Я, чтобы отвлечь ее от печальных воспоминаний, опять перевожу разговор на песню:
— Дуся, давай мою любимую. — Стараюсь выводить красиво и правильно: 'Позарастали стежки- дорожки…' Ну конечно же, сейчас она вспомнит, подхватит, обмякнет голосом и сердцем, ведь пели же они эту вечную песню, сейчас вторить начнет; нет, слов не помнит! Дед в кальсонах, приподнявшись на кровати, из последних сил командует своей старухой:
— Да погоди ты, балаболка! Спой старинную песню, онкульскую, которую Лазарь Михайлович любил.

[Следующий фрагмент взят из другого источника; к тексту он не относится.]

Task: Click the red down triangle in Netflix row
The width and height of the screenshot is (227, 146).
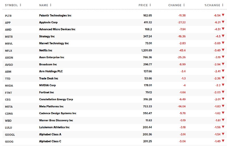Action: tap(223, 50)
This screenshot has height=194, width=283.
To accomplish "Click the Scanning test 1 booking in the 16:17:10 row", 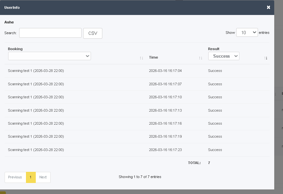I will click(36, 97).
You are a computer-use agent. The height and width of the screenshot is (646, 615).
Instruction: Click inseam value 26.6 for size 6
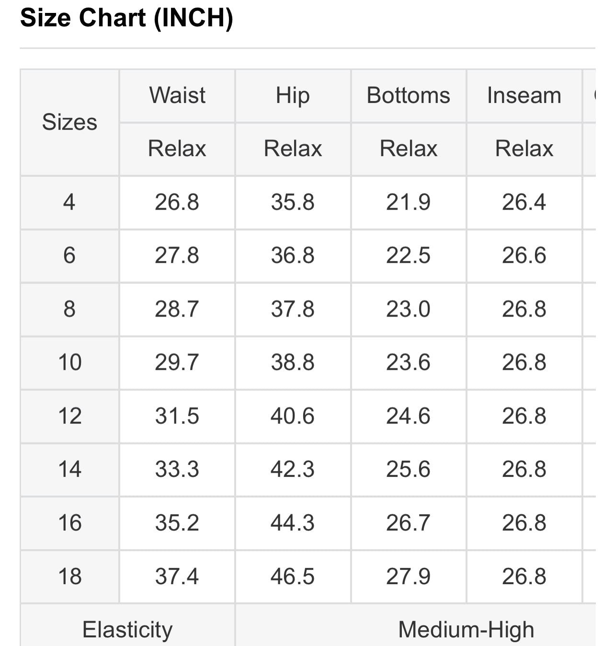524,255
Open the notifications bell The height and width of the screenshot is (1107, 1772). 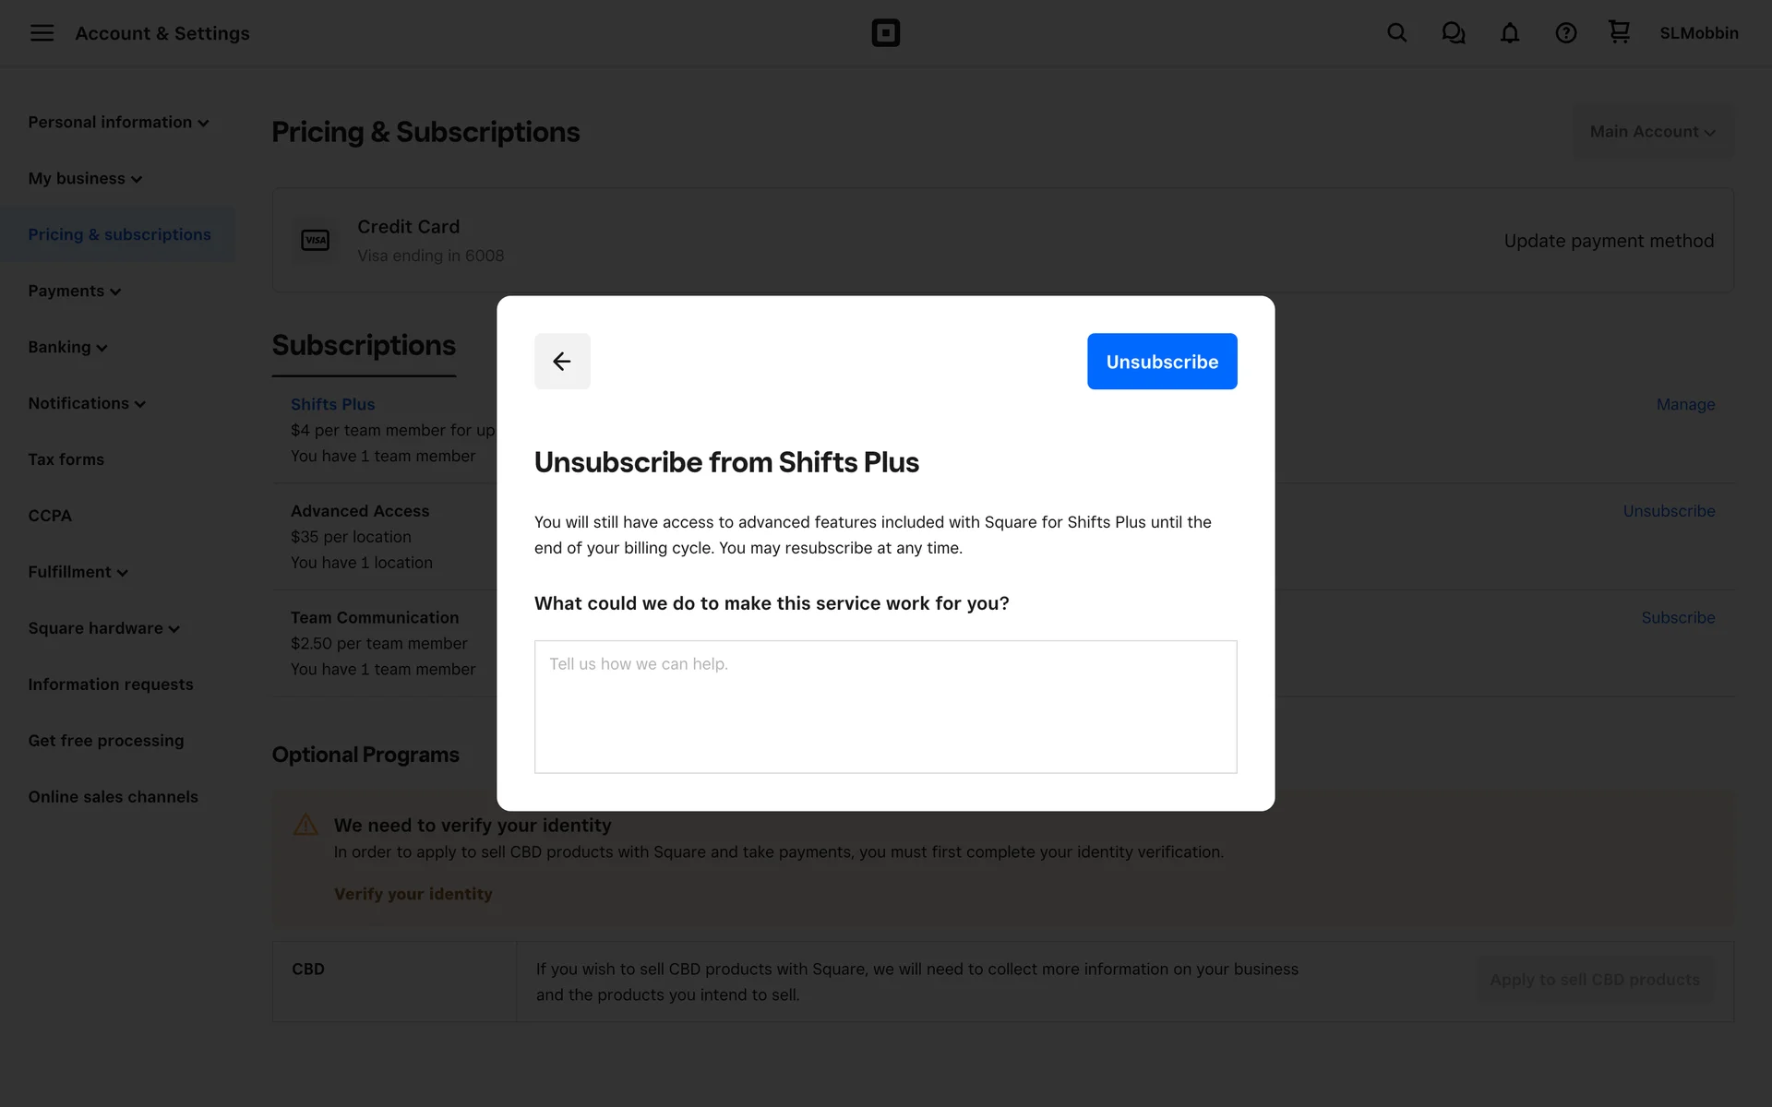point(1510,33)
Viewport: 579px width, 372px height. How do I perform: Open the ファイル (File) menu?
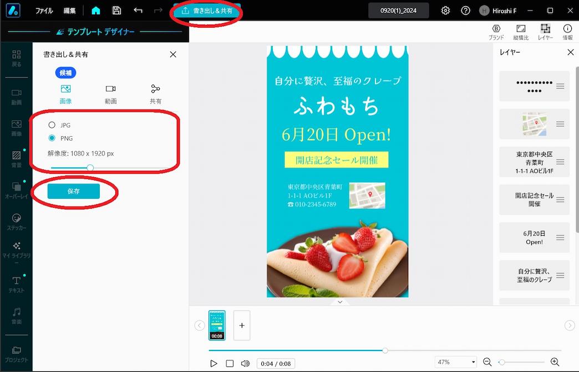click(44, 10)
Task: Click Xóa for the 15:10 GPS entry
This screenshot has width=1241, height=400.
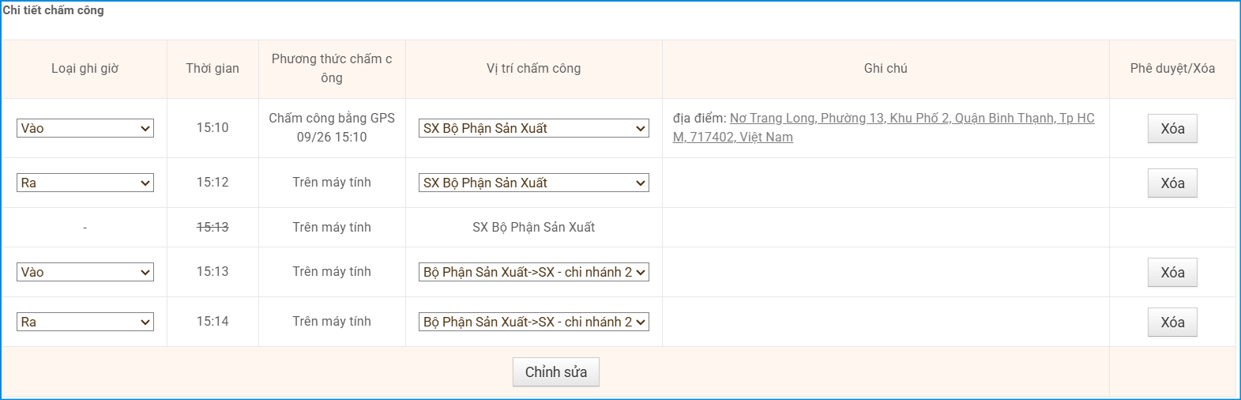Action: coord(1171,129)
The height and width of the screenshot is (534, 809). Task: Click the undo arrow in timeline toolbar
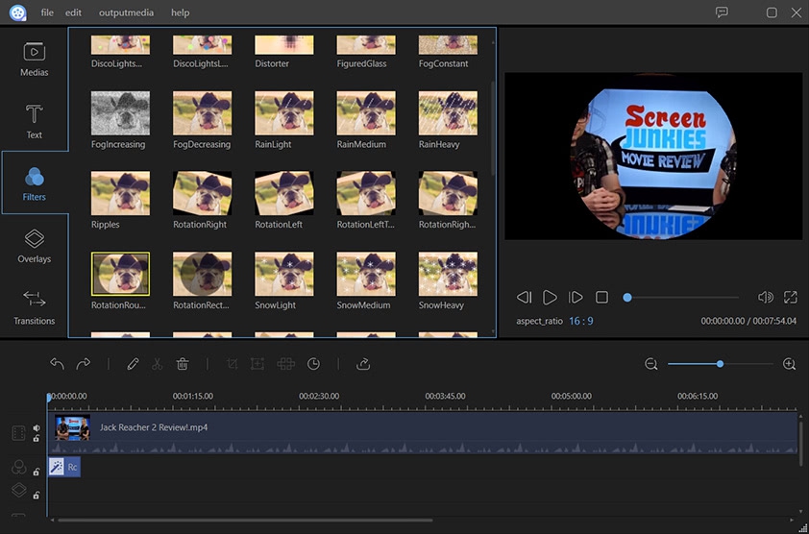pyautogui.click(x=57, y=364)
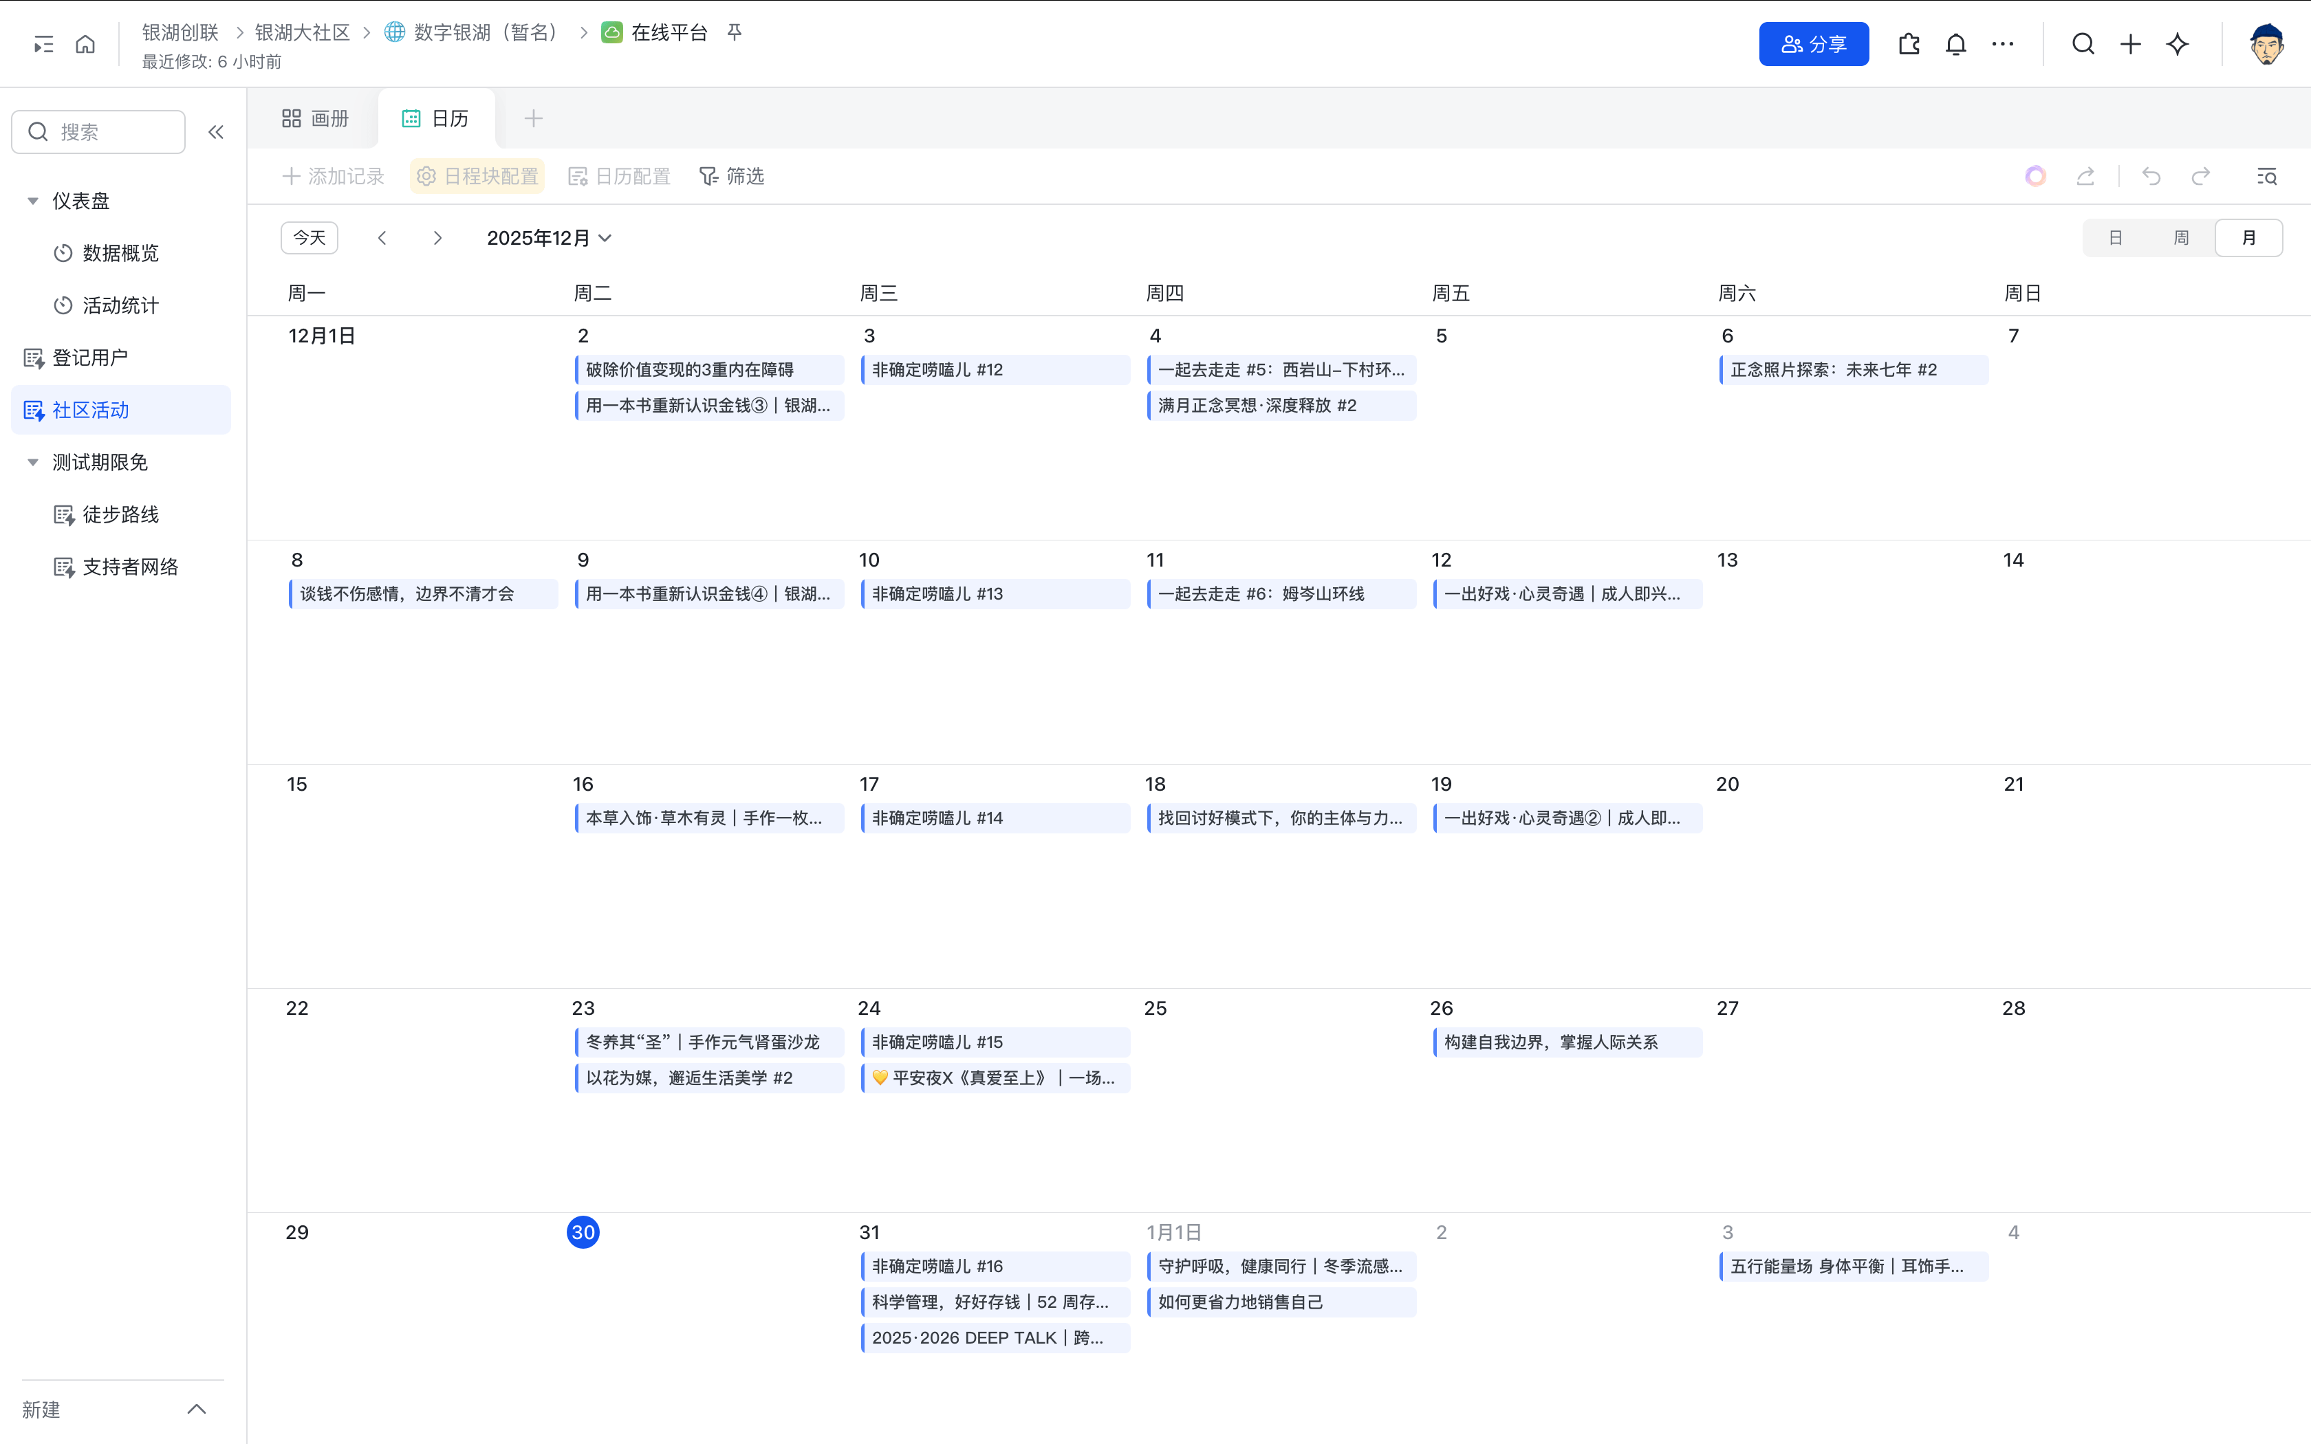
Task: Collapse the 仪表盘 sidebar group
Action: point(32,201)
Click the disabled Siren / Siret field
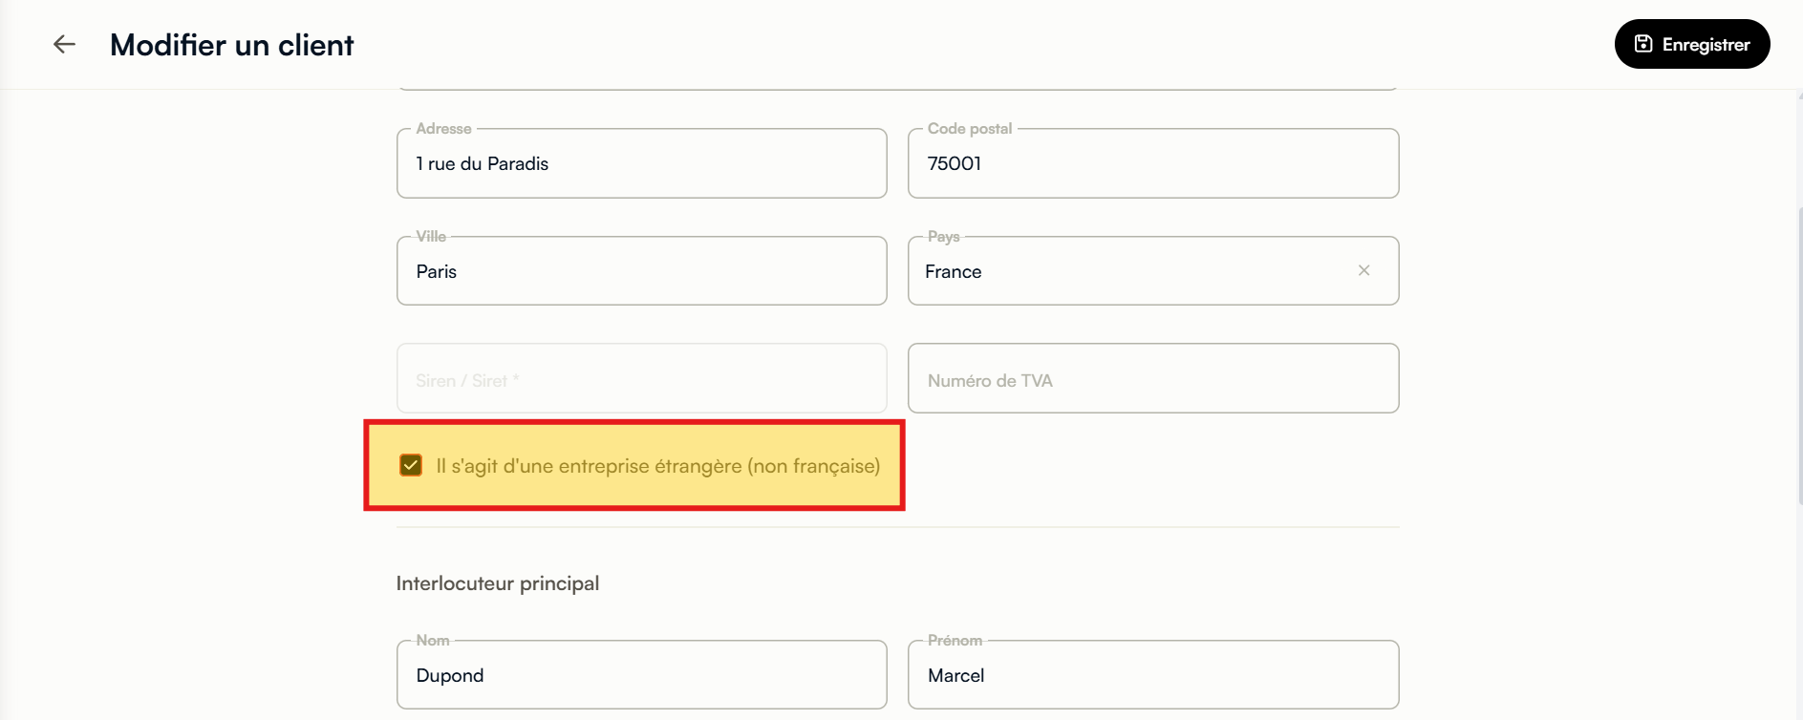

Евдокия не помнит онкульской песни, дед сбил ее с настроя и перехватил вожжи разговора на какое-то время в свои руки.
— Лазарь Михайлович, годок мой, утонул. Выпимши сел в лодку да по большой воде по верховке поплыл на тот берег — там у его на озерах сети. На берегу еще постоял и запел старинную онкульскую песню, — все ты забыла, старая, сел в лодку да и ушел за поворот… И с концами. Видать, лодка перевернулась, там кряжи, а вода — бешеная, верховая, на них и нанесло. Искали целую неделю, водолазов вызывали из Иркутска, а я сразу сказал — вода спадет, у Курьи искать надо. Так и вышло. Федька-моторист — месяц уже прошел — шпарит на моторе, глядь, у Курьи утопленник. Он и есть, Лазарь Михайлович, царство ему небесное, славный был мужик, фронтовик, но выпивать любил — ой любил! Всю Европу прошел, Чехословакию вызволял, Венгрию. Два ордена Славы! К третьему был представлен. Да по ранению в госпитале не нашли… Утоп… — Дед машет рукой, мол, жизнь — жистянка, поджимает губы. — Старинную онкульскую песню запел перед смертью, как в лодку сесть. Плохо дочери отца держали. Штаны оденет, грязи пулей не пробьешь. Не было ему никакого присмотру…
Дуся, чувствуя себя виноватой, что ничего не помнит — ни онкульской песни, ни 'Стежки-дорожки', в конце концов заявляет нам, что одну старинную она знает. Опять выходит на середину избы, поправляет платок, вытягивает руки по швам.